EXERCISE DIRECTIONS
The answer should contain all of the records below, each one copied word for word.
==== DATASET ENTRIES
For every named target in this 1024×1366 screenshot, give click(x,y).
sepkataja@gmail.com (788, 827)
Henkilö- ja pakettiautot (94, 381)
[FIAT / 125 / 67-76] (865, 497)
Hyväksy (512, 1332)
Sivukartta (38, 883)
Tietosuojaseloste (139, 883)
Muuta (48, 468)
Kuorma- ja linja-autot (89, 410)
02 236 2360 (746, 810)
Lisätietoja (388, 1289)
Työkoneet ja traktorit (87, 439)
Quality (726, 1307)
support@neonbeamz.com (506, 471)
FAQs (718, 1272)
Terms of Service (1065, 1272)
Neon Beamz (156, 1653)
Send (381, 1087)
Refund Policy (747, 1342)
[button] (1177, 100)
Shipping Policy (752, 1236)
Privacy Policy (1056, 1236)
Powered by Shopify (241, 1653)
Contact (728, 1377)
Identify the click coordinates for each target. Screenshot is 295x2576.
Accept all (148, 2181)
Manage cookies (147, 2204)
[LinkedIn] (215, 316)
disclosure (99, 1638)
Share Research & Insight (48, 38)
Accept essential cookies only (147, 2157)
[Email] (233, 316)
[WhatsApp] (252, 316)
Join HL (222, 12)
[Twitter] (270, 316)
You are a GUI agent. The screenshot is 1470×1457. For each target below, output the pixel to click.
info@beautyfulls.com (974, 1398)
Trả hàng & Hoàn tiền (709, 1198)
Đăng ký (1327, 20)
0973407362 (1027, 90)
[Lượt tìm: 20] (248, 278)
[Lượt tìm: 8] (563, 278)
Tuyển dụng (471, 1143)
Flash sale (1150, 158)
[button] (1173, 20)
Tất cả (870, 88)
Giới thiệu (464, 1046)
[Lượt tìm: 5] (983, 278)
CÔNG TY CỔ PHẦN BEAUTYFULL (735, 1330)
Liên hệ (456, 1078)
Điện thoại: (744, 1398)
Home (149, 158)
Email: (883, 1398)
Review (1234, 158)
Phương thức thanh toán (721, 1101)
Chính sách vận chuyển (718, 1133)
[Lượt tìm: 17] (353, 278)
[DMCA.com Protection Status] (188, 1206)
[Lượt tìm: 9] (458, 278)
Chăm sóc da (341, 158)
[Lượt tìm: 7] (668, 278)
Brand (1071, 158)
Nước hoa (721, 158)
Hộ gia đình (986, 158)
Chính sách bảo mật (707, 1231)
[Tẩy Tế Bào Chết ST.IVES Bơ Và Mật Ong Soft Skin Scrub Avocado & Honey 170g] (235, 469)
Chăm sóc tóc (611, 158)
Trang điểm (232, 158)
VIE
========
EXERCISE RESPONSE
For every named target in this 1024×1366 screenshot, give click(x,y).
sepkataja@gmail.com (788, 827)
Henkilö- ja pakettiautot (94, 381)
[FIAT / 125 / 67-76] (865, 497)
Hyväksy (512, 1332)
Sivukartta (38, 883)
Tietosuojaseloste (139, 883)
Muuta (48, 468)
Kuorma- ja linja-autot (89, 410)
02 236 2360 (746, 810)
Lisätietoja (388, 1289)
Työkoneet ja traktorit (87, 439)
Quality (726, 1307)
support@neonbeamz.com (506, 471)
FAQs (718, 1272)
Terms of Service (1065, 1272)
Neon Beamz (156, 1653)
Send (381, 1087)
Refund Policy (747, 1342)
[button] (1177, 100)
Shipping Policy (752, 1236)
Privacy Policy (1056, 1236)
Powered by Shopify (241, 1653)
Contact (728, 1377)
Identify the click coordinates for each target. Screenshot is 295x2576.
Accept all (148, 2181)
Manage cookies (147, 2204)
[LinkedIn] (215, 316)
disclosure (99, 1638)
Share Research & Insight (48, 38)
Accept essential cookies only (147, 2157)
[Email] (233, 316)
[WhatsApp] (252, 316)
Join HL (222, 12)
[Twitter] (270, 316)
You are a GUI agent. The screenshot is 1470×1457. For each target below, output the pixel to click.
info@beautyfulls.com (974, 1398)
Trả hàng & Hoàn tiền (709, 1198)
Đăng ký (1327, 20)
0973407362 (1027, 90)
[Lượt tìm: 20] (248, 278)
[Lượt tìm: 8] (563, 278)
Tuyển dụng (471, 1143)
Flash sale (1150, 158)
[button] (1173, 20)
Tất cả (870, 88)
Giới thiệu (464, 1046)
[Lượt tìm: 5] (983, 278)
CÔNG TY CỔ PHẦN BEAUTYFULL (735, 1330)
Liên hệ (456, 1078)
Điện thoại: (744, 1398)
Home (149, 158)
Email: (883, 1398)
Review (1234, 158)
Phương thức thanh toán (721, 1101)
Chính sách vận chuyển (718, 1133)
[Lượt tìm: 17] (353, 278)
[DMCA.com Protection Status] (188, 1206)
[Lượt tìm: 9] (458, 278)
Chăm sóc da (341, 158)
[Lượt tìm: 7] (668, 278)
Brand (1071, 158)
Nước hoa (721, 158)
Hộ gia đình (986, 158)
Chính sách bảo mật (707, 1231)
[Tẩy Tế Bào Chết ST.IVES Bơ Và Mật Ong Soft Skin Scrub Avocado & Honey 170g] (235, 469)
Chăm sóc tóc (611, 158)
Trang điểm (232, 158)
VIE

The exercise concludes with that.